Michael hangs up the phone and frowns. He is nine thousand dollars short. The door to their apartment opens and Gail walks in. Her blue eyes are blood-shot and her face is blotchy. She has been crying.
“I’m pregna
nt,” she says.
There are no coincidences in life. Michael isn’t sure if this is a saying or not, but it’s what he believes. You do not get a phone call from your best friend about a house in one minute and your wife telling you she’s pregnant in the next for no reason at all. The next day Michael has off, Enzo picks him up and they drive across the Verrazano together.
The bridge is beautiful, a majestic baby blue span in the sky, soaring above a strip of water called the Narrows, giving all who cross it a panoramic view of New Jersey, then Staten Island, Jersey again, New York Harbor, the Manhattan skyline, the low-lying infinitude of Brooklyn, and finally, a glimpse of eternity in the Atlantic Ocean. It is a bridge that explains New York, reveals why it soared to greatness in the first place. It’s a bridge that should be loved, but somewhere deep inside him, Michael is starting to hate it. He is starting to think that Gus Feeney was right: it’s going to ruin Staten Island.

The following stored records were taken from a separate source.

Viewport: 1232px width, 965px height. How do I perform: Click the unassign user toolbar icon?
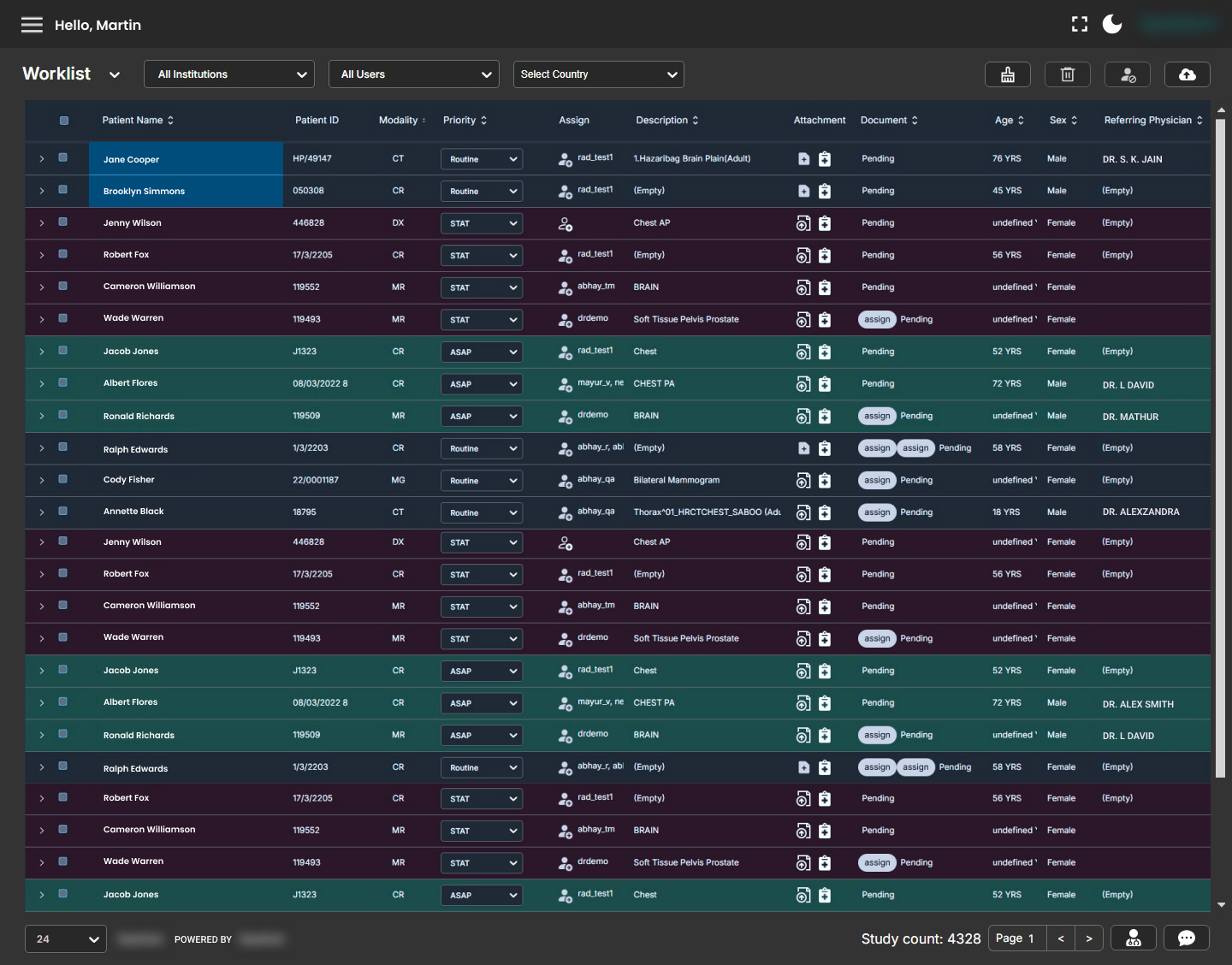point(1128,74)
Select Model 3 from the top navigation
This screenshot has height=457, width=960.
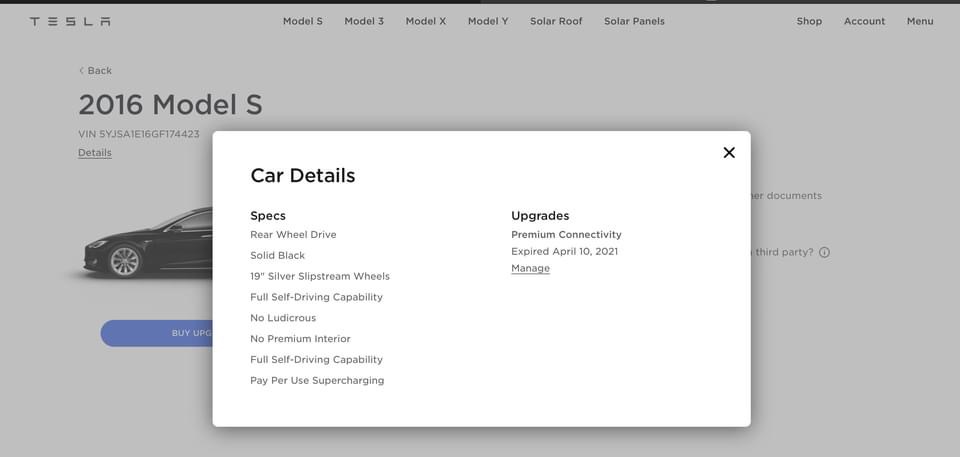(364, 21)
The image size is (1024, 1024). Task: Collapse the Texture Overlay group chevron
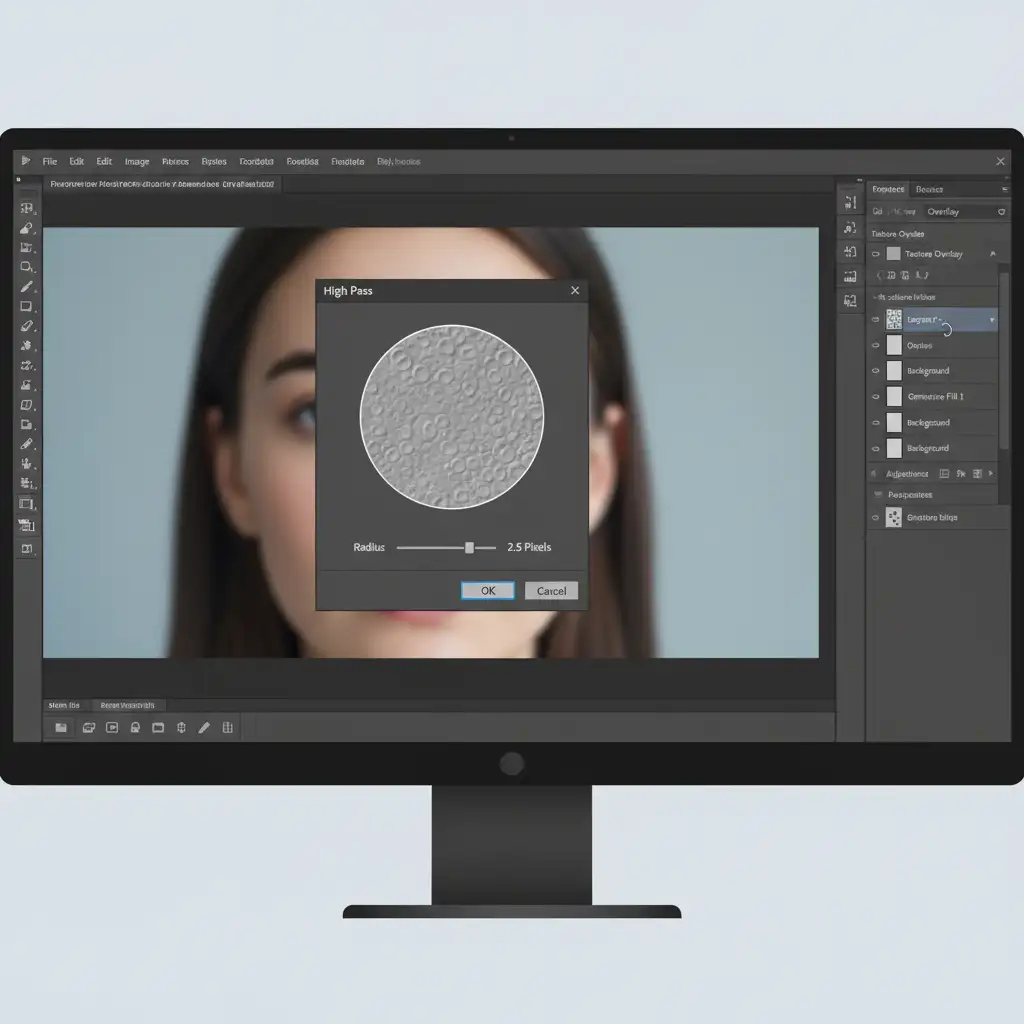[992, 254]
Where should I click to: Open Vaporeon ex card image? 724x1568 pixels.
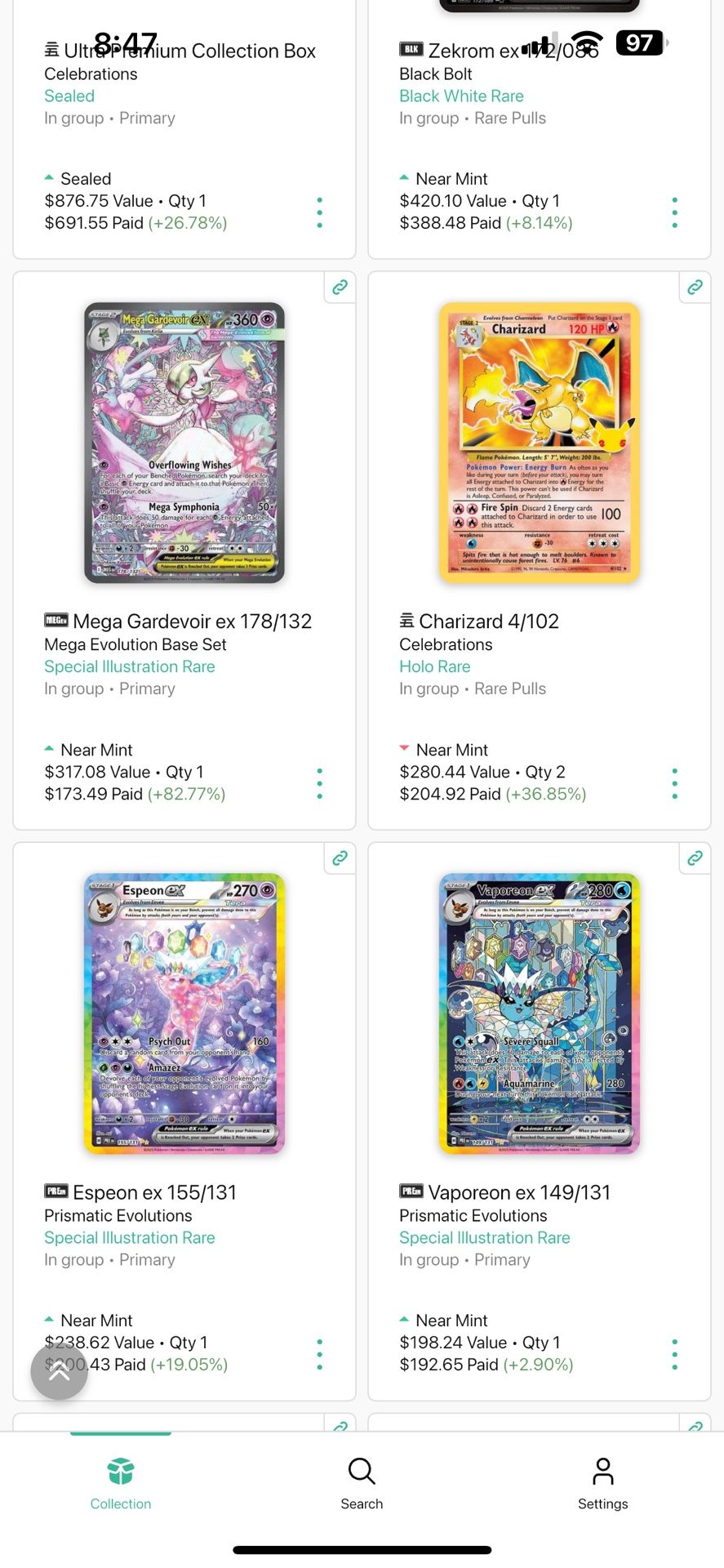[540, 1013]
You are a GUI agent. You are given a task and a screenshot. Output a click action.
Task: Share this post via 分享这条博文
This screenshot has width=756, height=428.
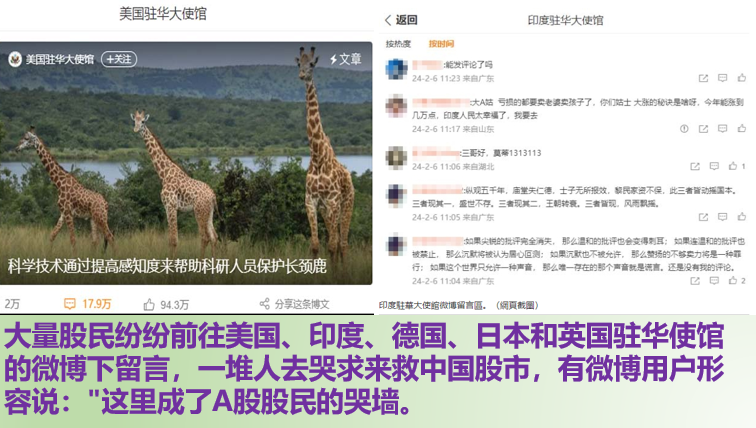click(294, 304)
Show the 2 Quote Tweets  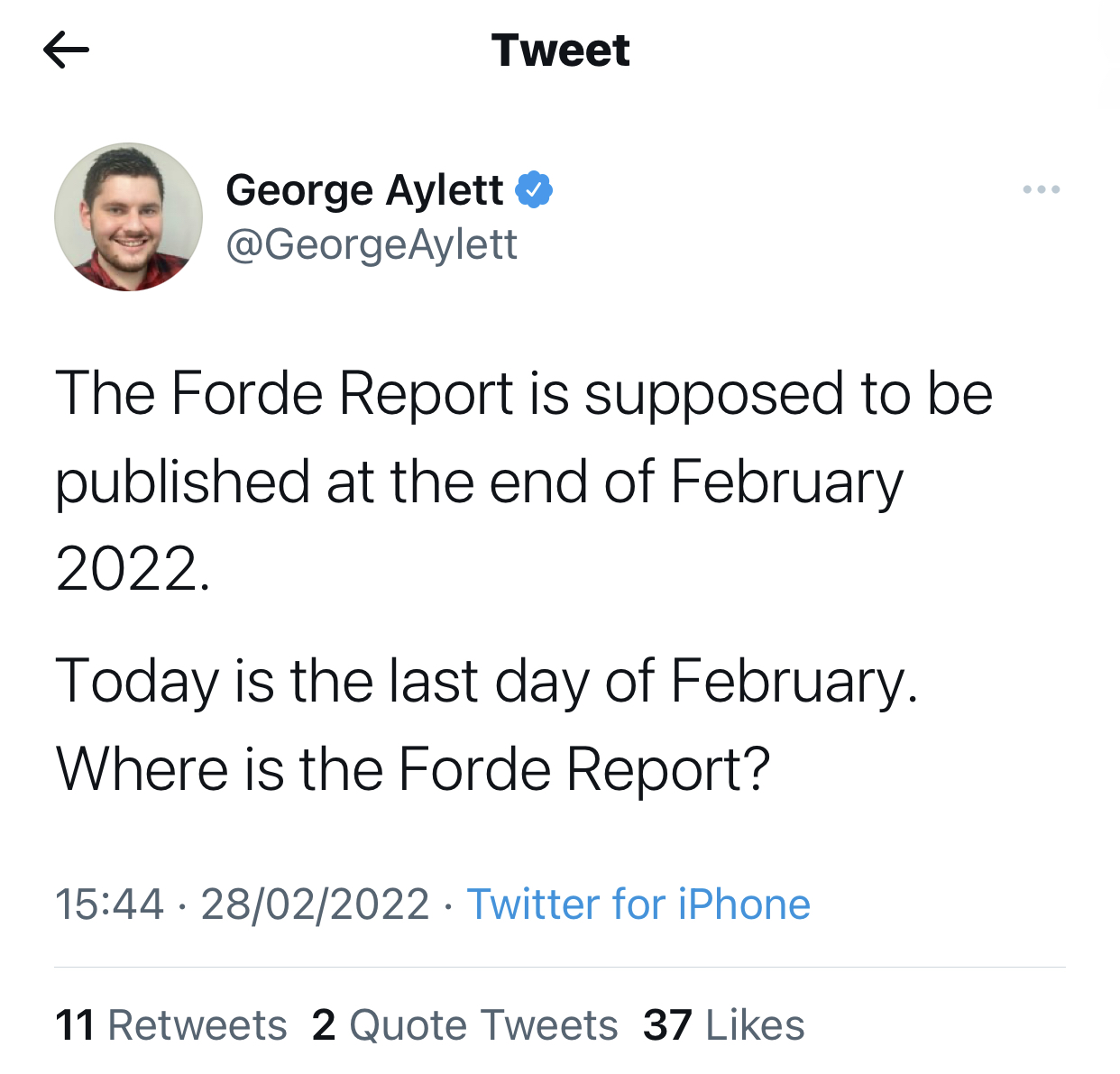tap(465, 1025)
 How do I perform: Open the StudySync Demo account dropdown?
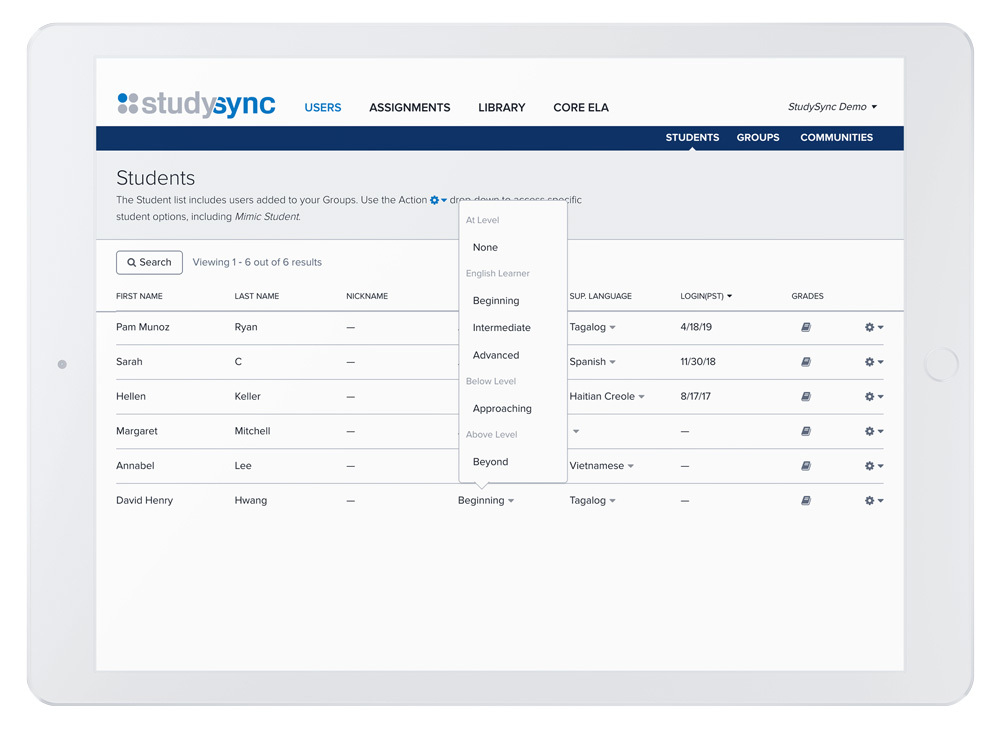832,107
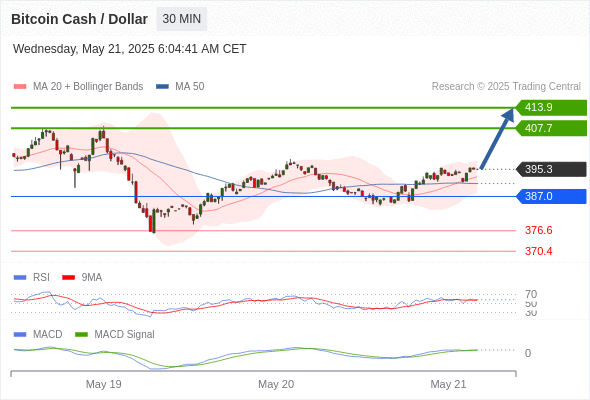590x400 pixels.
Task: Click the 370.4 red support label
Action: click(539, 251)
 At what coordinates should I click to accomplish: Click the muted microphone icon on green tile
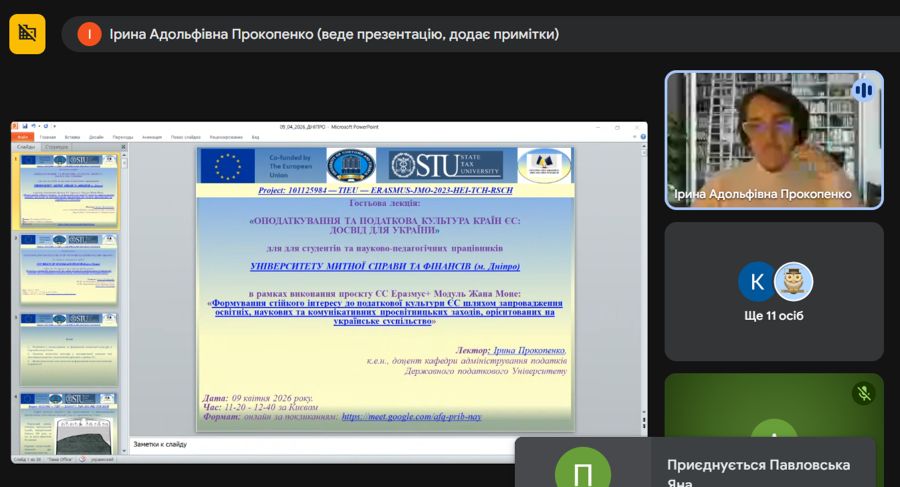(x=864, y=393)
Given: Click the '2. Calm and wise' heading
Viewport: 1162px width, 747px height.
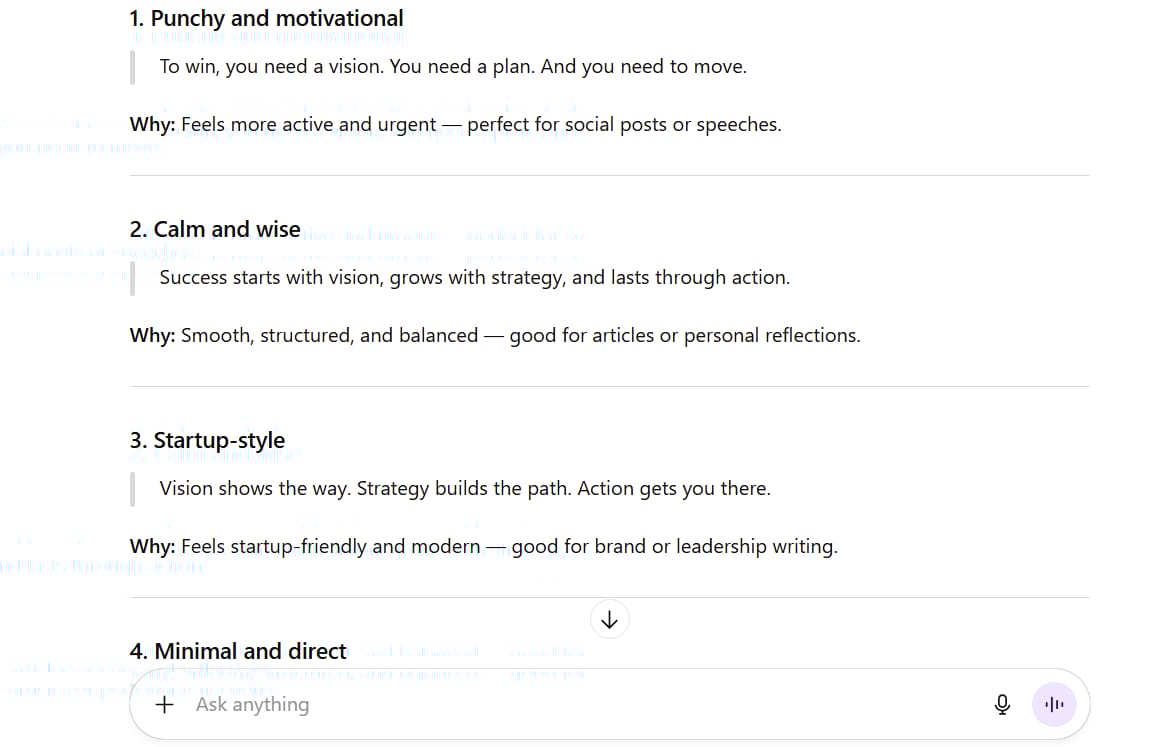Looking at the screenshot, I should coord(215,229).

The car descends on the Staten Island side of the bridge and Michael feels peaceful, happy to be in a place more green than gray. They meet Tiny on a dead-end street in Great Kills. Wirra Lane. It’s a little farther out than Michael would like. His parents’ house, in Dongan Hills, is ten minutes closer to the bridge. The house is run down, will need some work. The backyard has been neglected for years. Weeds and bushes grow unimpeded. But the structure is sound. There are three bedrooms, a basement, a nice-size kitchen with a quaint bay window. It’s two quick turns from Hylan Boulevard, the thoroughfare that runs the entire length of the South Shore. They’d need a car, obviously, but if they had one, they could be at his parents’ house in four turns. The street is a good one; there’s space between the houses. When they drove up, a flock of young kids was playing Wiffle ball at the end of the street. Not a lot of car traffic. Bicycles lie unguarded in front of houses.
They stand outside, the three of them, and consider the house.
“Tiny, excuse,” Enzo says. He puts his heavy butcher’s hand on Michael’s shoulder and guides him to the side of the house. Michael looks over his shoulder at Tiny, who is leaning against his car, gently pulling at the knot of his tie. It is humid; they are all sweating.
“Take it,” Enzo says. He smells of sausage, of chicken and pork, of bone and blood. His English regresses when he’s being urgent. “You take it.”